Hi,
I'm working on a problem where Splunk is not displaying (sometimes) all indexed events.
The problematic index has the following tsidx files:
31.08.2010. 23:05 96.459.548 1283292338-1257614821-48000.tsidx
08.10.2010. 23:01 40.510.462 1286575276-1257614821-24760.tsidx
26.10.2010. 23:02 19.906.067 1288130534-1257614821-35920.tsidx
01.11.2010. 00:02 6.051.835 1288566138-1257614821-36040.tsidx
03.11.2010. 00:04 1.616.672 1288739031-1257614821-23840.tsidx
These numbers are clearly Unix time - but how does Splunk use them to search the data. Notice that the second number is always the same, is that normal?
Thanks.
Hi bojanz,
You're right--the numbers are Unix time. They signify the time of the latest event and earliest event, respectively, in the tsidx file.
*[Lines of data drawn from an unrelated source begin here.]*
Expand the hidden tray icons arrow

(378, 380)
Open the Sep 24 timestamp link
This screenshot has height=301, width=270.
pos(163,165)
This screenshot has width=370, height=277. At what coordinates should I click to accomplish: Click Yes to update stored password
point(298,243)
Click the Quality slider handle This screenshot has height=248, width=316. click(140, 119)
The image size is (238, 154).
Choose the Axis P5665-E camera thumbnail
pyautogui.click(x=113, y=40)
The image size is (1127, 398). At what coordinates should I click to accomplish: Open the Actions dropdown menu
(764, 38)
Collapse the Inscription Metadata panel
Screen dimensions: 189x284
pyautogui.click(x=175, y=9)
It's not abnormal for multiple tsidx files to have the same second number since you could have multiple events occurring in the same second indexed to several tsidx files.
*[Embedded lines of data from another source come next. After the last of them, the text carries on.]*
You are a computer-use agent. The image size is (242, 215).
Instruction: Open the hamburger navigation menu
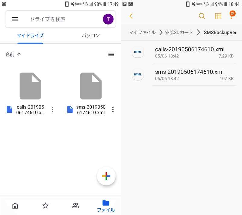tap(15, 19)
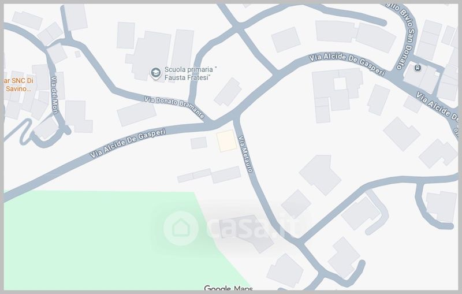Open the Scuola primaria Fausta Fratesi label
462x294 pixels.
click(x=191, y=73)
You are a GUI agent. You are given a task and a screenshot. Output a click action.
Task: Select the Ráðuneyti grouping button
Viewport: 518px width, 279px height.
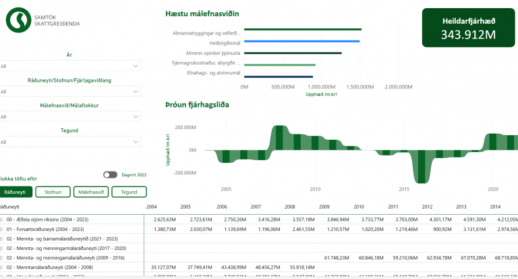[16, 192]
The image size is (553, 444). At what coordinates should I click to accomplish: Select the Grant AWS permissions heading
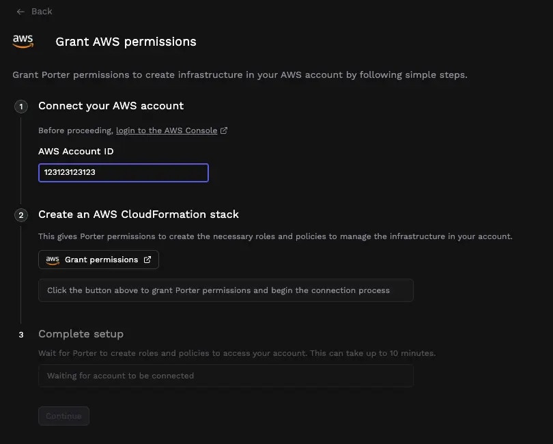click(x=126, y=42)
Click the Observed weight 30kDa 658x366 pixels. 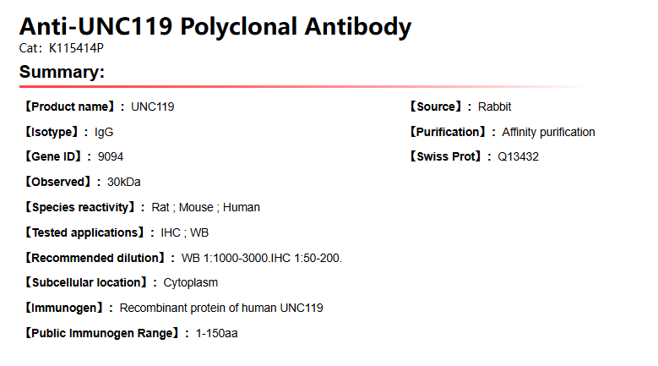123,182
This naming convention allows Splunk to optimize the retrieval of events. Based on the time range specified in your search, Splunk will only search the tsidx files whose events fall within the time range.
How did you identify this bucket as being problematic? And how did you find Splunk is sometimes displaying all indexed events instead of always?
Hi hulahoop,
Thanks - after checking some documentation I figured out how Splunk uses these numbers.
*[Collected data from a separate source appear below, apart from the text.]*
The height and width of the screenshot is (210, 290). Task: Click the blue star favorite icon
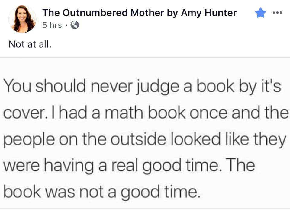pos(260,13)
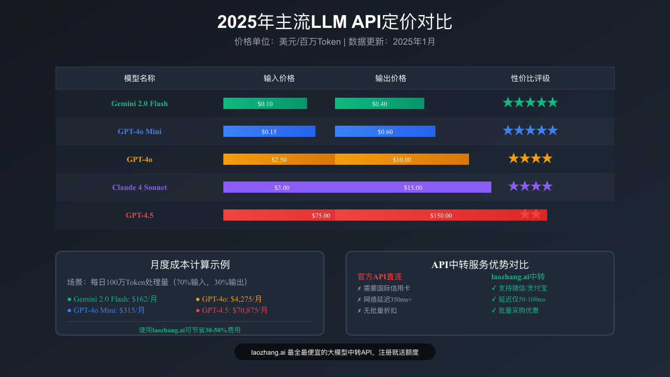Switch to the 官方API直连 column
Viewport: 670px width, 377px height.
(x=380, y=276)
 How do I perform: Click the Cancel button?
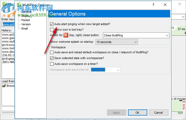pos(158,113)
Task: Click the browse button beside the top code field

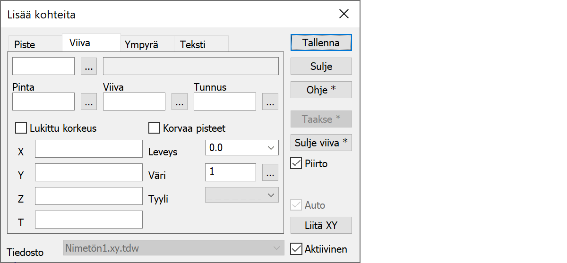Action: coord(89,67)
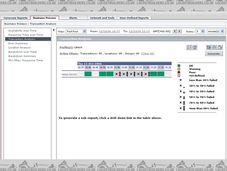227x171 pixels.
Task: Click the first filter icon with magnifier
Action: pyautogui.click(x=189, y=47)
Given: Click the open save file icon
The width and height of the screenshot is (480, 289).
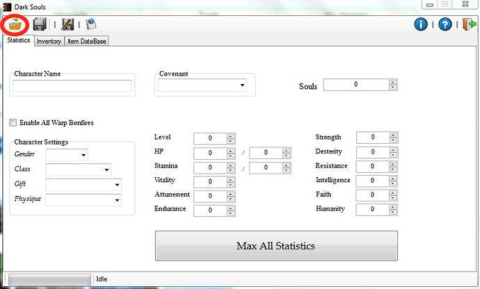Looking at the screenshot, I should 14,24.
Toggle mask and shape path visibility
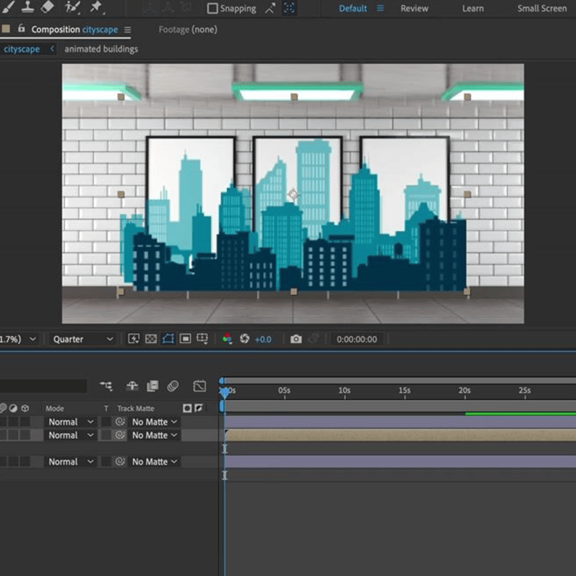This screenshot has width=576, height=576. pos(168,339)
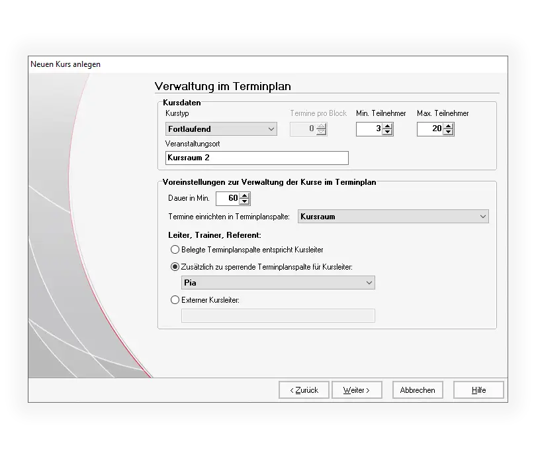Click the Max. Teilnehmer value field
The width and height of the screenshot is (536, 471).
(430, 129)
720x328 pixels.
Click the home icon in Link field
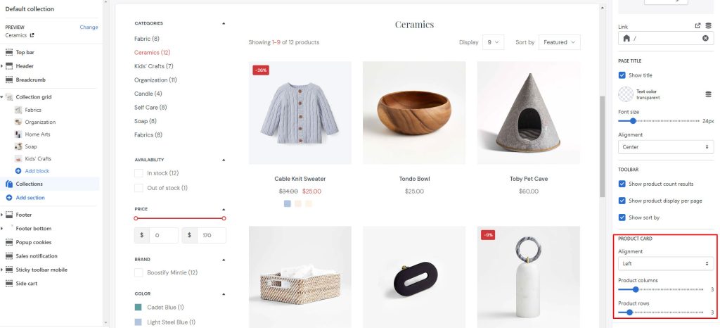pos(626,38)
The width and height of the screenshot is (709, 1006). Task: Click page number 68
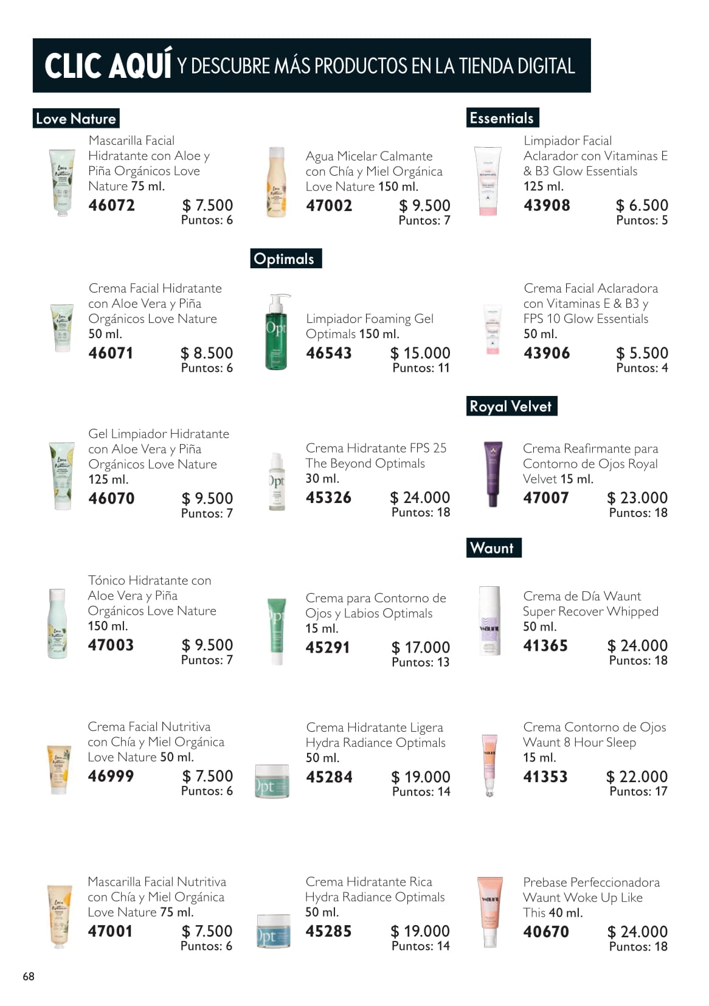coord(29,976)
I have an open ticket with Splunk regarding this but not much happened yet.
There are two indexes which are having problems (this being one of them). I simply used a search such as this one:
index=problematic_index earliest=10/22/2010:12:0:0 latest=10/25/2010:0:0:0 | stats count by host sourcetype date_mday | sort sourcetype date_mday
And the search is not giving same results always - sometimes a certain host has less events and sometimes more.
Any ideas for debugging this are appreciated!